===== RECORDS TO PROCESS
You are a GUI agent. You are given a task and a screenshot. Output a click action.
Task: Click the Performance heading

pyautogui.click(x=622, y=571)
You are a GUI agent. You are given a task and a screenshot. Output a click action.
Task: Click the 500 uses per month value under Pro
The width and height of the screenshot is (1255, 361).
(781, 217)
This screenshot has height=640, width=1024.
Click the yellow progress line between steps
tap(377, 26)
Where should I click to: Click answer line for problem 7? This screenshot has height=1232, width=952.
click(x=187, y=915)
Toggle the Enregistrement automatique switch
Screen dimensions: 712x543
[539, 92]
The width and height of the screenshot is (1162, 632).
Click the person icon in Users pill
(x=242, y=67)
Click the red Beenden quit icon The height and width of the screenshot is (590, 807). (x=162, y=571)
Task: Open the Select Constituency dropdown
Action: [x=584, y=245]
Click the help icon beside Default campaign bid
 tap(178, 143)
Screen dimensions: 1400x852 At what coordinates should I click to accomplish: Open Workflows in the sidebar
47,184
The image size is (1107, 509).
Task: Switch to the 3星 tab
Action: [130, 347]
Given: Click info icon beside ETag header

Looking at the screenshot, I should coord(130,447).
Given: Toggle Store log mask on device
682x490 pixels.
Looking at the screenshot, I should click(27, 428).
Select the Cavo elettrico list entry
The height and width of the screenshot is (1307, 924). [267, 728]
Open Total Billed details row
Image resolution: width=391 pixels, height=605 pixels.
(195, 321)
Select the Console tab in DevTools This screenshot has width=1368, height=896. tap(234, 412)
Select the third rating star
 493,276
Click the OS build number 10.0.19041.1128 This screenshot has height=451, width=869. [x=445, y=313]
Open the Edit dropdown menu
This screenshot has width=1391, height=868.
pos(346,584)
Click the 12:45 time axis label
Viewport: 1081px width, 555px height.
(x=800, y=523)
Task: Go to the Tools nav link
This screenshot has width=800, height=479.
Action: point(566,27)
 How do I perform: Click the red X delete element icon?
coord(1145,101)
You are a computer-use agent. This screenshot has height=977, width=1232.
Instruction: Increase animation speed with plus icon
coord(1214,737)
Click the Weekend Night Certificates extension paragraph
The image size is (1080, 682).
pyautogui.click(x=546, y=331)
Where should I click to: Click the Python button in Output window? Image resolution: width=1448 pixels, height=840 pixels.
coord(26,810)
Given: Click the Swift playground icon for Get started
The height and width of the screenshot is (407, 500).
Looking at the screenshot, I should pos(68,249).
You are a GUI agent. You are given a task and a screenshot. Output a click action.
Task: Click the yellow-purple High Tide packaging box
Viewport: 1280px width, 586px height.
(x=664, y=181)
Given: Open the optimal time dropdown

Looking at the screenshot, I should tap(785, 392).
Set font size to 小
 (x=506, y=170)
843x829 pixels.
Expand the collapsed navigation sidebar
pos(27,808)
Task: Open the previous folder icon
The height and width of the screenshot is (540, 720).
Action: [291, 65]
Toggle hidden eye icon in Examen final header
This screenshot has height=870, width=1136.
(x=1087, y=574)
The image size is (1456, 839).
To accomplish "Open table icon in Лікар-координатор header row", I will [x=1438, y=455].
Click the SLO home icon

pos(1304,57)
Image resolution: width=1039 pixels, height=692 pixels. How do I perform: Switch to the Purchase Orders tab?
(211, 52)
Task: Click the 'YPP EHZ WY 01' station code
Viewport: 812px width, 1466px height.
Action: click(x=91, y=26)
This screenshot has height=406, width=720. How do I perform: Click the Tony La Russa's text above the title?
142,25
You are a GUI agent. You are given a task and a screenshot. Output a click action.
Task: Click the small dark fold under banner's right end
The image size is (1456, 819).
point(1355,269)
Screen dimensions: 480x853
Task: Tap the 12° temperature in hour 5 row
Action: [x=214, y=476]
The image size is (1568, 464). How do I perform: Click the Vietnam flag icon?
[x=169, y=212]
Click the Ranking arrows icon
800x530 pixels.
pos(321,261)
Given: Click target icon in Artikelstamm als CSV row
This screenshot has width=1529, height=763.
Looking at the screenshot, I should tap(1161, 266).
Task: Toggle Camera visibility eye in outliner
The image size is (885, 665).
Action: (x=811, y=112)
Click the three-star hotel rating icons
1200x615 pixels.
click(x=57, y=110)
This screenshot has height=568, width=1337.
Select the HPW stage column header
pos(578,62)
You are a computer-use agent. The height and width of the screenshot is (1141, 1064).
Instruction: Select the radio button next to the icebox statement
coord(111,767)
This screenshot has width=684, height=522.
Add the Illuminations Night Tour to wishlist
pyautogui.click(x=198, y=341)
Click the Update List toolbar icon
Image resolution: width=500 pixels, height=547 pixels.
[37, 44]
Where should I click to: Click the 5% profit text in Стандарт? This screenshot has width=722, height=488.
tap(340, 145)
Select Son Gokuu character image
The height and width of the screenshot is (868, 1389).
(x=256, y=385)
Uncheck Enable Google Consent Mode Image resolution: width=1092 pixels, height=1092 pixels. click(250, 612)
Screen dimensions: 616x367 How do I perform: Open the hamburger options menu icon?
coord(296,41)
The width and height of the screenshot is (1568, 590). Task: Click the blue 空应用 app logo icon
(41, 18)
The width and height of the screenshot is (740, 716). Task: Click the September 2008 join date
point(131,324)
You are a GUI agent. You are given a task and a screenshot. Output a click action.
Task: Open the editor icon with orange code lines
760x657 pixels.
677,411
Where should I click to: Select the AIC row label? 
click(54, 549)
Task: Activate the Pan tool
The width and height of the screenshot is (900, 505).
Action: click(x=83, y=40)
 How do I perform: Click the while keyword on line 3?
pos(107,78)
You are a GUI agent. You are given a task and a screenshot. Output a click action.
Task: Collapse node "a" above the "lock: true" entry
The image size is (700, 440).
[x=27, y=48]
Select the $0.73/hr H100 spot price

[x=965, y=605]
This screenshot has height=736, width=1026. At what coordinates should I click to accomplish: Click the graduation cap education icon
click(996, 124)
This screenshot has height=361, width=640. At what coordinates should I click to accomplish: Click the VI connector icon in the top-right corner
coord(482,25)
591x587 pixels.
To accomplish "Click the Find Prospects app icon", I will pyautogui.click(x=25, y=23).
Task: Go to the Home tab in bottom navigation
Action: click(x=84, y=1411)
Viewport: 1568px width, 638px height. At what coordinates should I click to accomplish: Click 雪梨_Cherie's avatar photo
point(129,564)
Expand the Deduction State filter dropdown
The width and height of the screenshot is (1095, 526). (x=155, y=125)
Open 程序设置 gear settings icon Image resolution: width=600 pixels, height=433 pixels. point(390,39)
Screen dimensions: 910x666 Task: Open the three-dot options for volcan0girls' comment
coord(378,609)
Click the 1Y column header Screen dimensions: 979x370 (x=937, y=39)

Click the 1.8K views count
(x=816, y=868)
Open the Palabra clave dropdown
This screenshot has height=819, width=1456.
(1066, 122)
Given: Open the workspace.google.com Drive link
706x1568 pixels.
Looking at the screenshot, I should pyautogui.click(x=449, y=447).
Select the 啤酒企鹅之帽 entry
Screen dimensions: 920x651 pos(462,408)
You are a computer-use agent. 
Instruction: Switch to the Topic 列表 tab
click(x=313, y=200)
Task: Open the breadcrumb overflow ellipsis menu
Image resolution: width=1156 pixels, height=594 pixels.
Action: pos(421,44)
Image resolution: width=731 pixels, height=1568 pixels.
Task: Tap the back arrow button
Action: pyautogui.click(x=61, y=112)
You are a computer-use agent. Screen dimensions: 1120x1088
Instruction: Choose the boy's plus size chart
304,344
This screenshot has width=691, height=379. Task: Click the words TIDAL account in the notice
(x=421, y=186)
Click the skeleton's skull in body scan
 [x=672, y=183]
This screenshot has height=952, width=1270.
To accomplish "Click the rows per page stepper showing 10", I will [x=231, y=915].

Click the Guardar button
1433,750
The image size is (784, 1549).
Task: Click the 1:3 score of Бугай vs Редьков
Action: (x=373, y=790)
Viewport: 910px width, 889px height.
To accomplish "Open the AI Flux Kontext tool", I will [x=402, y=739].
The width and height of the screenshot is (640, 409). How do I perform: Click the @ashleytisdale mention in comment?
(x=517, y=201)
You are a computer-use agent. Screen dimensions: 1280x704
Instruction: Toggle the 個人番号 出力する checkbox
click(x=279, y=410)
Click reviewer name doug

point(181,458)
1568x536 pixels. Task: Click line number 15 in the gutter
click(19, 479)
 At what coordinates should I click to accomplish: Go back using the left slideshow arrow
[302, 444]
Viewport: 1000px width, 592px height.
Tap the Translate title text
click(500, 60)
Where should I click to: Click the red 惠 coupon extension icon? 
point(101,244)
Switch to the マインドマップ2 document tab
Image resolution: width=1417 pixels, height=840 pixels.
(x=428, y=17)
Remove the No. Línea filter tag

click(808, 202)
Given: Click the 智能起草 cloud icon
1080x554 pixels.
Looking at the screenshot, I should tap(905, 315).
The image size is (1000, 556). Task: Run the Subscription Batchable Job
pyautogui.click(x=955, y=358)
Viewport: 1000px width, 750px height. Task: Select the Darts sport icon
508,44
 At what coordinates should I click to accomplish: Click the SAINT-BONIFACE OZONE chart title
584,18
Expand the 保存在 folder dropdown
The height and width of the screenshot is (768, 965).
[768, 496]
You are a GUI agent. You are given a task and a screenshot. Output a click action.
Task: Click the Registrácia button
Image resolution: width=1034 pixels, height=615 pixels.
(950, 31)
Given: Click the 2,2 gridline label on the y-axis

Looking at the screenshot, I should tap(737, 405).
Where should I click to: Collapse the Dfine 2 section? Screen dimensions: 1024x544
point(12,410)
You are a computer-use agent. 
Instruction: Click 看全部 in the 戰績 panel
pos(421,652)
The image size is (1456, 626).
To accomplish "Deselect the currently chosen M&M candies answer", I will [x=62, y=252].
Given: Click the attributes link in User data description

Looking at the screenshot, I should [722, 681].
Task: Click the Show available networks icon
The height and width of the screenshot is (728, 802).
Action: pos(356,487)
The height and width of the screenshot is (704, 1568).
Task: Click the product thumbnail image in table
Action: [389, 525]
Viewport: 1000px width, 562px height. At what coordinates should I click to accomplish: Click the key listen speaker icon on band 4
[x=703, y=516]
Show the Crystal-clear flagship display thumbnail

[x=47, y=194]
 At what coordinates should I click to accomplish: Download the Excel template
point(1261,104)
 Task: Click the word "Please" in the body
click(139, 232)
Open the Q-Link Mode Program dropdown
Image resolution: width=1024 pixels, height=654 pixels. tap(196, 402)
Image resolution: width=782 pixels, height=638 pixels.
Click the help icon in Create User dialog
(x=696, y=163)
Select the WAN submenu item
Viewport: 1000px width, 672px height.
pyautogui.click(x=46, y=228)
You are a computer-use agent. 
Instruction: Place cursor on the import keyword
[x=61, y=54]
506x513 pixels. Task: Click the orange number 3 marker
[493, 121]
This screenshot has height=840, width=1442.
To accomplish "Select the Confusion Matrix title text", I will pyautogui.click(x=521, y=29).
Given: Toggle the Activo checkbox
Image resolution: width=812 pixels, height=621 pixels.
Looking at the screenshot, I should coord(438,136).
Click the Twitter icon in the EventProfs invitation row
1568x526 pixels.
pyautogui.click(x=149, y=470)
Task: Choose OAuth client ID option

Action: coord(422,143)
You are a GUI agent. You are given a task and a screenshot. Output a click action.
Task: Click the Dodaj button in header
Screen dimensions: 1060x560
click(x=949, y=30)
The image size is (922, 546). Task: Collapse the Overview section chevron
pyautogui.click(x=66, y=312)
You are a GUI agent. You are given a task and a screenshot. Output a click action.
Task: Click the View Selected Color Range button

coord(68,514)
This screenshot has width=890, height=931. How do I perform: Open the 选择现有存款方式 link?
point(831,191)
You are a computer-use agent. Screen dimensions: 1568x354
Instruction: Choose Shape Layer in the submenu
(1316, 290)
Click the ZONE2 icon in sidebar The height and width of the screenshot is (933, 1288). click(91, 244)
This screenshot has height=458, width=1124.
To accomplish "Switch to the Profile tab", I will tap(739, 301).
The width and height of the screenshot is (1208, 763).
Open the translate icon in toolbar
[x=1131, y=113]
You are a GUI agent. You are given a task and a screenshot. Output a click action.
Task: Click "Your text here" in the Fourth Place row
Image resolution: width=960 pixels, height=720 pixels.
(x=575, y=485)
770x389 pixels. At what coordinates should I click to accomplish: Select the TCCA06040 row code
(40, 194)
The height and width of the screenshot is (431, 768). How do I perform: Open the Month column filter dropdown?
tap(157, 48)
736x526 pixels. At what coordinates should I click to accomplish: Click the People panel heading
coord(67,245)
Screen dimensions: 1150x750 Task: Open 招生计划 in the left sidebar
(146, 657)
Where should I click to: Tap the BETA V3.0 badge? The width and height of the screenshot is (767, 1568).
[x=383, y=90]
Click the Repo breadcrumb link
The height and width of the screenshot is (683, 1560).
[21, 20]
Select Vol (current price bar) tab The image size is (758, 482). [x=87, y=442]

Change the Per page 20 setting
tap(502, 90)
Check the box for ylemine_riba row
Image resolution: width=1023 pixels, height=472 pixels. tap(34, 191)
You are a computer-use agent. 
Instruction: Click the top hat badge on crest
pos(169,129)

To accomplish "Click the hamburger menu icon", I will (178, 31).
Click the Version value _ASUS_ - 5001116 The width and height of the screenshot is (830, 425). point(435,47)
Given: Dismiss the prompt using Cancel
==========
Among the lines of the data, which ones contain the word "folder"? Show them.

**RESPONSE AREA**
Task: Open the previous folder icon
Expand the 保存在 folder dropdown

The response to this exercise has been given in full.